The Dissolution of the Political West

2025, vol. 24, No. 4, pp. 62–84 [issue contents]
The ‘Political West’ describes the combination of political, military and economic power that took shape after 1945 in the Atlantic region. This is a Washington-led alliance created during the first Cold War and shaped by cold war pressures. It is imbued with a logic of conflict designed to preserve the hegemony of the Political West in general and the primacy of the United States in particular. Following the end of the first Cold War, instead of dissolving into its constitutive elements, the Political West radicalised. In the absence of a peer competitor, it claimed to be the unique form of modernity towards which all other states and social systems should converge. This was universalism of a new type, although reminiscent of earlier religious forms (Catholic, Islamic). This is a secular universalism that in its very claims to be the dominant force in international politics eroded its domestic legitimacy and internal coherence. The values of high modernity endured in the Political West during the first Cold War, but after 1989 the radicalisation process accelerated the disintegrative tendencies associated with post-modernity. The more expansive the universalist claims of the Political West, the less coherent it became. This can be described as a slow-motion dissolution, as the social and political order eroded its own foundations. This was accompanied by the emergence and assertion of alternative models of social development and of international order, described in broad terms today as the consolidation of multipolarity and the rise of the Political East and a largely non-aligned Global South.
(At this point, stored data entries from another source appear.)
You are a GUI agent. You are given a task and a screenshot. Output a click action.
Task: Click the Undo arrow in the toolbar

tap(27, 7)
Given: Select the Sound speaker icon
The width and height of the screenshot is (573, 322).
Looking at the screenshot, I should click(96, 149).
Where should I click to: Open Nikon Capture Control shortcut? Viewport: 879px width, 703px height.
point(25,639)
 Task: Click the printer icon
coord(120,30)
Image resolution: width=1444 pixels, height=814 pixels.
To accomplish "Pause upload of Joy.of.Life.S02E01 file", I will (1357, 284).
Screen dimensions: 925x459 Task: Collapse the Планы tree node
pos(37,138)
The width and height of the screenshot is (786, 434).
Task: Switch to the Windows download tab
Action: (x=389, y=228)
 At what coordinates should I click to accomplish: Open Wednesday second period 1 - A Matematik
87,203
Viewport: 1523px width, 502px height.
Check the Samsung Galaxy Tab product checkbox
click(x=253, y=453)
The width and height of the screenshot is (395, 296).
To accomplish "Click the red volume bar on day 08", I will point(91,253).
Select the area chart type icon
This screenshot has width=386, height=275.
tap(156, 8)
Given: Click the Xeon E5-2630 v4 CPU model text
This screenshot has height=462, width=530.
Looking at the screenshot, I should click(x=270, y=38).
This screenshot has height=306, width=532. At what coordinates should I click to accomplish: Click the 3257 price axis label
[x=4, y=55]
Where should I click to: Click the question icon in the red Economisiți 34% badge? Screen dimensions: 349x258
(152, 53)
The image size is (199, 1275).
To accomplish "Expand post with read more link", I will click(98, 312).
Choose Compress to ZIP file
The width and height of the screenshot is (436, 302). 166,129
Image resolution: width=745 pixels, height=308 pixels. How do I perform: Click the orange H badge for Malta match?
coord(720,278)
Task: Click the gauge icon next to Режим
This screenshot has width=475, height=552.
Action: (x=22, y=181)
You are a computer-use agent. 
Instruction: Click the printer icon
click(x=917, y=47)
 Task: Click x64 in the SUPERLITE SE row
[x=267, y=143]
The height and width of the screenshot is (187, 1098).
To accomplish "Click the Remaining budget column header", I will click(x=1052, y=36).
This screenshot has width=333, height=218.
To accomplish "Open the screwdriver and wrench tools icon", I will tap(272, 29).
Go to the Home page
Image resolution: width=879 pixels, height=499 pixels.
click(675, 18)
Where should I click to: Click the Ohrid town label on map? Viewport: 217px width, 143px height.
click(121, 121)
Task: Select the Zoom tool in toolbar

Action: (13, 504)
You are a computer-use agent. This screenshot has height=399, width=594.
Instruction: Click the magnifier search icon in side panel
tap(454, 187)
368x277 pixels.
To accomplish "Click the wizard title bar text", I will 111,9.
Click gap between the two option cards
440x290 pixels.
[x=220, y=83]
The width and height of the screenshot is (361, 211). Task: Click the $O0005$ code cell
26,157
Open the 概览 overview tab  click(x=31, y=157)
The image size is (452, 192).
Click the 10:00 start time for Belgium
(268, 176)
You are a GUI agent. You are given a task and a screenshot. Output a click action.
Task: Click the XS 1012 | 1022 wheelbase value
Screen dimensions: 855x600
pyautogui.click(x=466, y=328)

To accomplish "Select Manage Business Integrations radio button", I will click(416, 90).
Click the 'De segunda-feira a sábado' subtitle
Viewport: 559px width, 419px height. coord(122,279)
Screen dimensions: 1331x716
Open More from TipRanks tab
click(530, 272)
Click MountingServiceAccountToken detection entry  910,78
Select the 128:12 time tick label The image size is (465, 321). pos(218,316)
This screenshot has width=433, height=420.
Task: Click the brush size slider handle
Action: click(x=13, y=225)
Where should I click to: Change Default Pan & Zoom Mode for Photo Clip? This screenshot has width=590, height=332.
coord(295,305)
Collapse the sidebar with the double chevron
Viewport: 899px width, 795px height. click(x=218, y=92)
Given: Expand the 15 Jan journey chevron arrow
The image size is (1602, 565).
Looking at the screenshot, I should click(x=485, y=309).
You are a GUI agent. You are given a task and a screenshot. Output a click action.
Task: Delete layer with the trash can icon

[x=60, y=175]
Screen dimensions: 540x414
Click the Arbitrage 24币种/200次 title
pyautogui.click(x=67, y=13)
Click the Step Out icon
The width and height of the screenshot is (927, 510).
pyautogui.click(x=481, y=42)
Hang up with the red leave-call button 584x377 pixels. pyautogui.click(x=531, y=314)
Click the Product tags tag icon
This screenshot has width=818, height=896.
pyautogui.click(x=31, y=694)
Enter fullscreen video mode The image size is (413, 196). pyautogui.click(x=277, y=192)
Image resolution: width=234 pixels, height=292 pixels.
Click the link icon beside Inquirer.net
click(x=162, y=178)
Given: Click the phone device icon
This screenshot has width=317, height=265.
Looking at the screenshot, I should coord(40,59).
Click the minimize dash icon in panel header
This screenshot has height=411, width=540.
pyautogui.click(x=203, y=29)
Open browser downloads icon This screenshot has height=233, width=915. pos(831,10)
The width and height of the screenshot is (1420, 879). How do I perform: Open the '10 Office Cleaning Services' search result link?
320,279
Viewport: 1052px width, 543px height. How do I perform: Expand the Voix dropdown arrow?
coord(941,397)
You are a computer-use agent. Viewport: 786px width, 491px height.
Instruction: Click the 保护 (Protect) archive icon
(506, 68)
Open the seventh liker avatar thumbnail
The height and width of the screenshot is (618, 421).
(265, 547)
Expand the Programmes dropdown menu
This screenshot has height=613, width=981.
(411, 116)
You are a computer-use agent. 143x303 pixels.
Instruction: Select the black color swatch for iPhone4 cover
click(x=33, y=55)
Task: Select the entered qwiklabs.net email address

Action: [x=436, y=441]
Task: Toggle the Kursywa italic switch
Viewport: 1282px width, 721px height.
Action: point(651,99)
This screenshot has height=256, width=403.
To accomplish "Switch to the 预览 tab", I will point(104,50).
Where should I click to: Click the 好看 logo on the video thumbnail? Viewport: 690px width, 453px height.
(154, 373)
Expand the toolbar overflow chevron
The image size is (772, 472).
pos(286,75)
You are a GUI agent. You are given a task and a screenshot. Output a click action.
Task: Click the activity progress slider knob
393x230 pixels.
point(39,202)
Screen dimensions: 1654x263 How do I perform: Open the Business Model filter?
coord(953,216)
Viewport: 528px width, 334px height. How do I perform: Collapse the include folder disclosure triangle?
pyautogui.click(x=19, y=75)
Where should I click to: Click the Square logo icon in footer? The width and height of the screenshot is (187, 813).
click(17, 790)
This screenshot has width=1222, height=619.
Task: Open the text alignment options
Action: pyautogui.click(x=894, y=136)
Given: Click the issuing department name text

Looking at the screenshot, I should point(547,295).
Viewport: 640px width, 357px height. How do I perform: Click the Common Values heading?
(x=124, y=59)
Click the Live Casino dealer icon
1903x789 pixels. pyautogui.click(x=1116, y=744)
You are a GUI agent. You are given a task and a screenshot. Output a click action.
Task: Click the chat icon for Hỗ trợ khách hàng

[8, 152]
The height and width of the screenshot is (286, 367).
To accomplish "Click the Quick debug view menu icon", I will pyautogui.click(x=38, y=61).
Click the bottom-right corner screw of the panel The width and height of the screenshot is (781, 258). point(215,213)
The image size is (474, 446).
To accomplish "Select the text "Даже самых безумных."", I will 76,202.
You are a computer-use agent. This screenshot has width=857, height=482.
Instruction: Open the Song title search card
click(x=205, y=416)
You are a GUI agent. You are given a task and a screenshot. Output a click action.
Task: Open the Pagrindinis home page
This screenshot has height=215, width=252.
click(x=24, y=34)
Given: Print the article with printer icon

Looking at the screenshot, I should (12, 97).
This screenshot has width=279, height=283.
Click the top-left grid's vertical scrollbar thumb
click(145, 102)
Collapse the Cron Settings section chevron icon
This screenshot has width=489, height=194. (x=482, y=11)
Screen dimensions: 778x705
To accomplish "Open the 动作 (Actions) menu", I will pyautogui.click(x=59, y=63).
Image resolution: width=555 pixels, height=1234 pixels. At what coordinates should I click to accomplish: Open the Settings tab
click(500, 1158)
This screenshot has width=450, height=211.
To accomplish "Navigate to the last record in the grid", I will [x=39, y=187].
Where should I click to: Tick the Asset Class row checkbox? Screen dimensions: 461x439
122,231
By the second quarter of the twenty-first century the growing void at the heart of the Political West, the defection of the US from its own hegemonic order, and the escalating external challenges signalled the dissolution of the Political West and the emergence of new paradigms of international politics.
Citation: Sakwa R. (2025) Raspad «Politicheskogo Zapada» [

The Dissolution of the Political West

]. The Russian Sociological Review, vol. 24, no 4 (in Russian)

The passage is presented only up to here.